The Multidimensional Quadratic Phase Fourier Transform: Theoretical Analysis and Applications
Sarga Varghese, Gita Rani Mahato, Manab Kundu
TL;DR
This work extends the quadratic-phase Fourier transform to multidimensional domains, defining the MQPFT and proving key theoretical results including a Plancherel identity and inversion theorems. It introduces three convolution-like operations in the MQPFT setting and derives corresponding convolution theorems, enabling analysis and design in the transform domain. A multidimensional Boas-type theorem is established, linking spectral localization to high-frequency behavior.
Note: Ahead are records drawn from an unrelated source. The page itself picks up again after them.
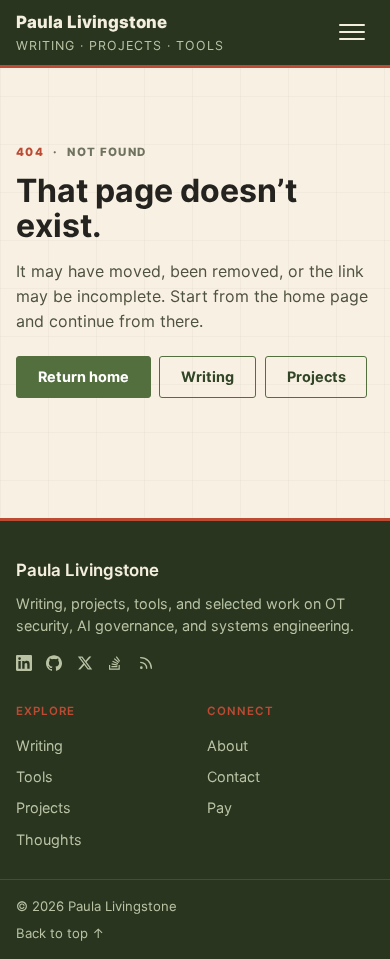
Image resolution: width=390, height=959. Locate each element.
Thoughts (49, 839)
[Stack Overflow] (115, 663)
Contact (233, 776)
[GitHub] (54, 663)
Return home (83, 376)
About (227, 745)
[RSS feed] (146, 663)
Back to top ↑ (60, 933)
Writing (207, 376)
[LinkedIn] (24, 663)
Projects (316, 376)
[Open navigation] (352, 32)
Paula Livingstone (87, 570)
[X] (85, 663)
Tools (34, 776)
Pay (219, 807)
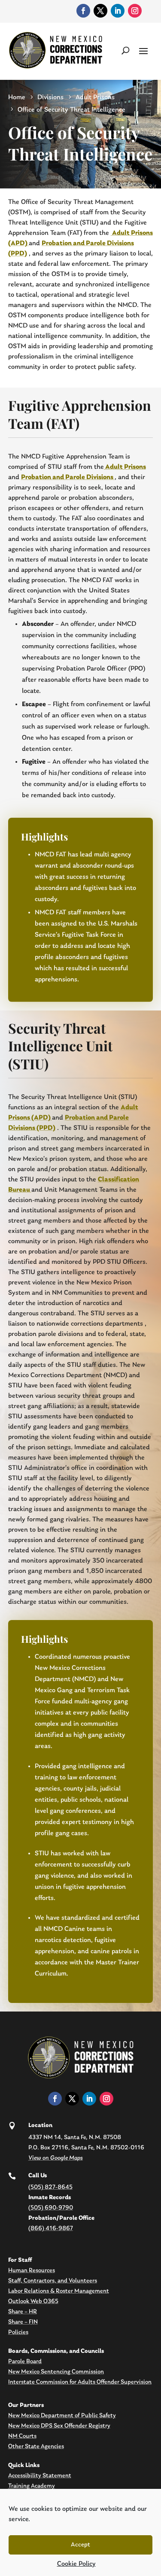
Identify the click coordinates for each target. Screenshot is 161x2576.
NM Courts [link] (22, 2436)
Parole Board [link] (25, 2361)
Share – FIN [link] (23, 2322)
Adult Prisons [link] (125, 467)
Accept (80, 2545)
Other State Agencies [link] (36, 2446)
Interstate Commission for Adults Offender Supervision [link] (80, 2382)
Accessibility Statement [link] (39, 2476)
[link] (83, 11)
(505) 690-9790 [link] (50, 2208)
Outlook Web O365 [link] (33, 2301)
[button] (143, 50)
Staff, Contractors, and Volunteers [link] (52, 2281)
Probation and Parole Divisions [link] (68, 477)
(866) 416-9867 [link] (50, 2228)
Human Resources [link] (31, 2270)
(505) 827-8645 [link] (50, 2187)
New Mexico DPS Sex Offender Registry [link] (59, 2426)
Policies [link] (18, 2332)
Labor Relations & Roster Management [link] (58, 2291)
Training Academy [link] (31, 2486)
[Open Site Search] (125, 50)
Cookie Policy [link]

Practical applications are demonstrated in solving integral equations and designing multiplicative filters, highlighting the MQPFT's potential for multidimensional signal processing and optical systems.
Abstract
The quadratic phase Fourier transform (QPFT) is a generalization of several well-known integral transforms, including the linear canonical transform (LCT), fractional Fourier transform (FrFT), and Fourier transform (FT). This paper introduces the multidimensional QPFT and investigates its theoretical properties, including Parseval's identity and inversion theorems. Generalized convolutions and correlation for multiple variables, extending the conventional convolution for single-variable functions, are proposed within the QPFT setting. Additionally, a Boas-type theorem for the multidimensional QPFT is established. As applications, multiplicative filter design and the solution of integral equations using the proposed convolution operation are explored.